Please write out every entry below, word for word.

START EXERCISE MATERIALS

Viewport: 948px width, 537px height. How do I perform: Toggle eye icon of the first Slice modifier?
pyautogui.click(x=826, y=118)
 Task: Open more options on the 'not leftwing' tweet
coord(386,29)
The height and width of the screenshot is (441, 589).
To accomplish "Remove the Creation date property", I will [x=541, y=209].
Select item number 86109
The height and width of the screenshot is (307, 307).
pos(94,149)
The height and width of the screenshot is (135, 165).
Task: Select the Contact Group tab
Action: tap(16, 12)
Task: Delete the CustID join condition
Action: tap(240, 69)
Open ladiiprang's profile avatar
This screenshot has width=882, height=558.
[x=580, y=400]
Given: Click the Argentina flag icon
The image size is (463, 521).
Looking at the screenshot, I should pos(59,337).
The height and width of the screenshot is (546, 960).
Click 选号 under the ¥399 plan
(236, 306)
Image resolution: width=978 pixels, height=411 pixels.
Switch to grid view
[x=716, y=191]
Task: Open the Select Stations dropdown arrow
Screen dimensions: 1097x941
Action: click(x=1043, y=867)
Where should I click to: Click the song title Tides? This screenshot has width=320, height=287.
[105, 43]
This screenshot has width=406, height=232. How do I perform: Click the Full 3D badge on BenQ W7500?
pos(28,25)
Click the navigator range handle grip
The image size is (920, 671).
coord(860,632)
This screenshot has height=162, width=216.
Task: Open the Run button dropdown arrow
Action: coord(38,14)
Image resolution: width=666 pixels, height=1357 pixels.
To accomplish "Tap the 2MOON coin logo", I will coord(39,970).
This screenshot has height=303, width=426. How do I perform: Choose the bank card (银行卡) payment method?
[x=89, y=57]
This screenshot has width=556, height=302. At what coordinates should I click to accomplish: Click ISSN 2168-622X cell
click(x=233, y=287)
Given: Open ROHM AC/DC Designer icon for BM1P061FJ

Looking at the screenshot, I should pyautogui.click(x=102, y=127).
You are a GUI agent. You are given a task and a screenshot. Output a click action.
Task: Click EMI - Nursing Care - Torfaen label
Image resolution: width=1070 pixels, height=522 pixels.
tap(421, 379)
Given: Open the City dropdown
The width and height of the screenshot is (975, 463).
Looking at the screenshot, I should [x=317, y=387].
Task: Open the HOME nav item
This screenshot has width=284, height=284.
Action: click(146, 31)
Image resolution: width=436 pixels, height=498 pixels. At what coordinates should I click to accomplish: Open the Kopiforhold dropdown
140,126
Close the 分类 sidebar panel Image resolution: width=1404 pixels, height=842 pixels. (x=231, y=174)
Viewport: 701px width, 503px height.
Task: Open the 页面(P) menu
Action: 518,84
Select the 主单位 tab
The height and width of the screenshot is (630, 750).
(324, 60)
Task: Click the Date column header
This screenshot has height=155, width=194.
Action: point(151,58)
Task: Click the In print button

END EXERCISE MATERIALS

- _COMPLETED TASK_
Viewport: 948px width, 537px height. How do I perform: Toggle eye icon of the first Slice modifier?
pyautogui.click(x=826, y=118)
 Task: Open more options on the 'not leftwing' tweet
coord(386,29)
The height and width of the screenshot is (441, 589).
To accomplish "Remove the Creation date property", I will [x=541, y=209].
Select item number 86109
The height and width of the screenshot is (307, 307).
pos(94,149)
The height and width of the screenshot is (135, 165).
Task: Select the Contact Group tab
Action: tap(16, 12)
Task: Delete the CustID join condition
Action: tap(240, 69)
Open ladiiprang's profile avatar
This screenshot has width=882, height=558.
[x=580, y=400]
Given: Click the Argentina flag icon
The image size is (463, 521).
Looking at the screenshot, I should pos(59,337).
The height and width of the screenshot is (546, 960).
Click 选号 under the ¥399 plan
(236, 306)
Image resolution: width=978 pixels, height=411 pixels.
Switch to grid view
[x=716, y=191]
Task: Open the Select Stations dropdown arrow
Screen dimensions: 1097x941
Action: click(x=1043, y=867)
Where should I click to: Click the song title Tides? This screenshot has width=320, height=287.
[105, 43]
This screenshot has width=406, height=232. How do I perform: Click the Full 3D badge on BenQ W7500?
pos(28,25)
Click the navigator range handle grip
The image size is (920, 671).
coord(860,632)
This screenshot has height=162, width=216.
Task: Open the Run button dropdown arrow
Action: coord(38,14)
Image resolution: width=666 pixels, height=1357 pixels.
To accomplish "Tap the 2MOON coin logo", I will coord(39,970).
This screenshot has height=303, width=426. How do I perform: Choose the bank card (银行卡) payment method?
[x=89, y=57]
This screenshot has width=556, height=302. At what coordinates should I click to accomplish: Click ISSN 2168-622X cell
click(x=233, y=287)
Given: Open ROHM AC/DC Designer icon for BM1P061FJ

Looking at the screenshot, I should pyautogui.click(x=102, y=127).
You are a GUI agent. You are given a task and a screenshot. Output a click action.
Task: Click EMI - Nursing Care - Torfaen label
Image resolution: width=1070 pixels, height=522 pixels.
tap(421, 379)
Given: Open the City dropdown
The width and height of the screenshot is (975, 463).
Looking at the screenshot, I should [x=317, y=387].
Task: Open the HOME nav item
This screenshot has width=284, height=284.
Action: click(146, 31)
Image resolution: width=436 pixels, height=498 pixels. At what coordinates should I click to accomplish: Open the Kopiforhold dropdown
140,126
Close the 分类 sidebar panel Image resolution: width=1404 pixels, height=842 pixels. (x=231, y=174)
Viewport: 701px width, 503px height.
Task: Open the 页面(P) menu
Action: 518,84
Select the 主单位 tab
The height and width of the screenshot is (630, 750).
(324, 60)
Task: Click the Date column header
This screenshot has height=155, width=194.
Action: point(151,58)
Task: Click the In print button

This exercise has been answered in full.